I recently got my hands on an Adams Arms 5.56 Tactical Elite PDW 5.56x45mm NATO/.223 Rem. gas piston/op-rod (operating rod) AR (AR-15) SBR (Short Barreled Rifle) upper receiver for one of my Sabre Defence AR carbine/SBR lowers. I have been trying to figure out which upper I was going to buy for my PDW build. Prior to having my own SBRs my work had issued me a Colt M4A1 Carbine [select-fire, with true full-auto vs. the standard M4 Carbine’s 3-round burst] for use on duty. I will tell you, I loved that gun. I shot over 25,000 rounds through that gun without a single malfunction. I did have some difficulty shooting frangible ammo through it, but I won’t count “frange” because I have never heard a gun that functioned well with frange ammo. The bottom line is, when I shot duty ammo or Lake City M855 ball 5.56mm NATO ammo, the gun ran without any issues. I took that gun through four different carbine courses, all of them had high round counts, and I easily fired over 2000 rounds at each of these courses. During these courses, I would shoot close to 1000 rounds between cleanings. I would simply put oil on the bolt carrier every 200 – 300 rounds and I was back on the line. Over the course of the numerous training evolutions, I would watch other manufactures weapons fail. I saw LMTs [Lewis Machine & Tool] sheer bolt lugs and Bushmasters fail to run, but my Colt would just keep on running. While taking a Tact Rifle (Tactical Rifle) course at DARC (Direct Action Resource Center), I saw an HK416 completely lock up, and we couldn’t even clear the weapon. While at Tact Rifle Instructor course at CSAT (Combat Shooting And Tactics), Paul Howe had gotten a bunch of LWRC rifles in. I and my buddy tried to help Paul sight them in, and we couldn’t even zero them! The guns would not shoot straight at all. I don’t know what the problem was, but I didn’t trust those guns, and was instantly apprehensive about piston guns. So after these incidents, I was not about to jump on the piston gun bandwagon.

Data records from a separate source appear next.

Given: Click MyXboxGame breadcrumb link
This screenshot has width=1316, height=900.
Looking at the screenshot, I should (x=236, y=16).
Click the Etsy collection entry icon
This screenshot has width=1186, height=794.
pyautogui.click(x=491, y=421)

My Direct Impingement (DI) Colt M4A1 ran like a champ, and I trusted my LIFE and the lives of my teammates to it without hesitation.

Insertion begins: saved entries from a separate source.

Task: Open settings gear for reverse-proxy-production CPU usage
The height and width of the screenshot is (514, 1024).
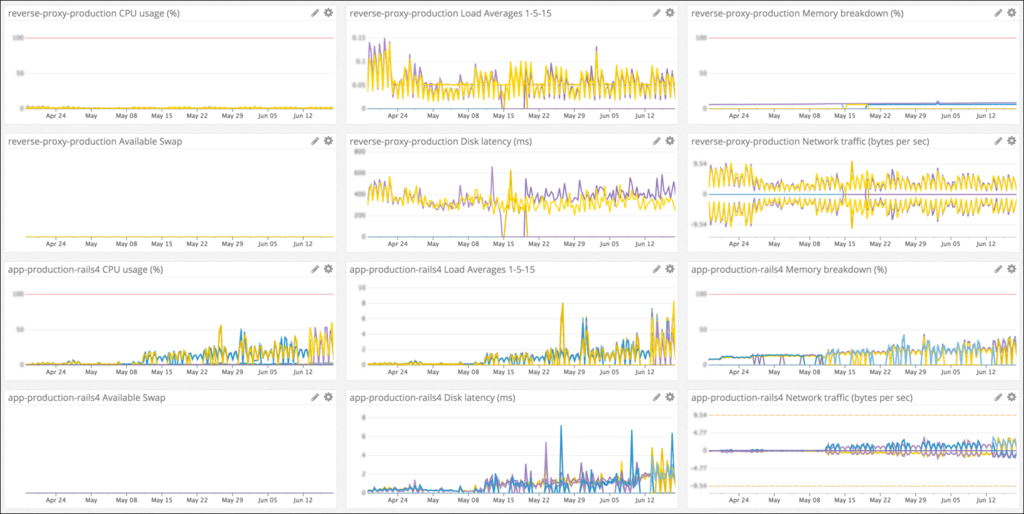Action: [x=328, y=12]
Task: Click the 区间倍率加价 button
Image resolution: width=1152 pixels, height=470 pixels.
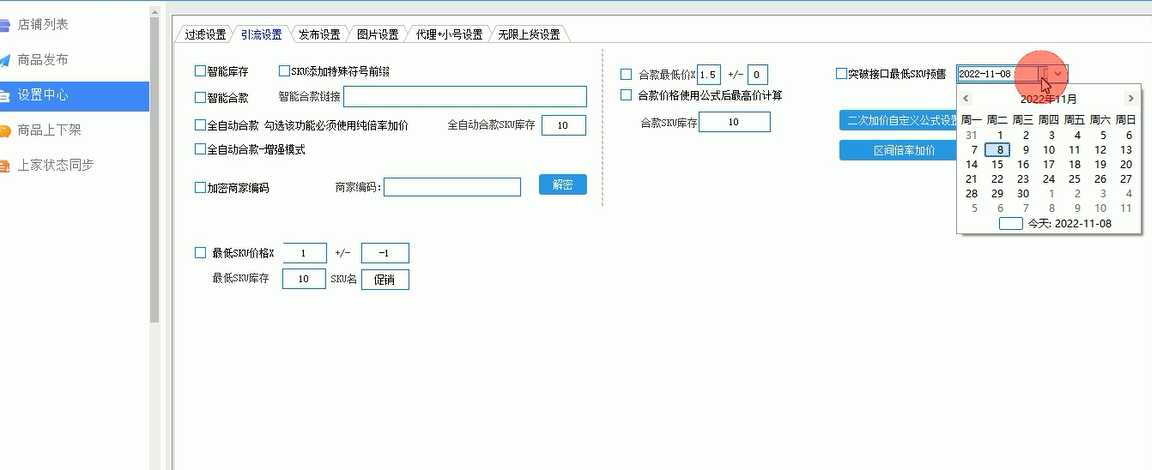Action: (x=903, y=151)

I’d once had a discussion with a friend of mine who was a member of the State Department’s Mobile Security Deployment (Formerly, Mobile Security Division) and he told me similar stories and experiences with his M4. He would keep meticulous records of his round counts, and he told me over the 5 years he was with MSD he had less than ten malfunctions in over 250,000 rounds. He would shoot at least 1000 rounds a week and every year he would just get a new upper for his rifle and keep shooting. That was over 50,000 rounds per upper. You can’t ask for more than that. He would clean it once a week and the gun ran fine, oil the bolt carrier group every few hundred rounds and that was it. So between his experience and mine, I was sold on my M4 and the direct gas impingement (DGI) system; keep the bolt carrier group (BCG) lubed, and the gun will run. I eventually left the team because of a transfer, and I was not happy when I had to turn in my M4A1. In fact, I loved it so much that I purchased my own Colt Model LE6920 with the small trigger pins and set it up just like my M4A1. I’ve put a few thousand rounds through it, and it runs great. I use the same protocol of cleaning about every thousand rounds and just put oil on the bolt carrier every 200-300 rounds.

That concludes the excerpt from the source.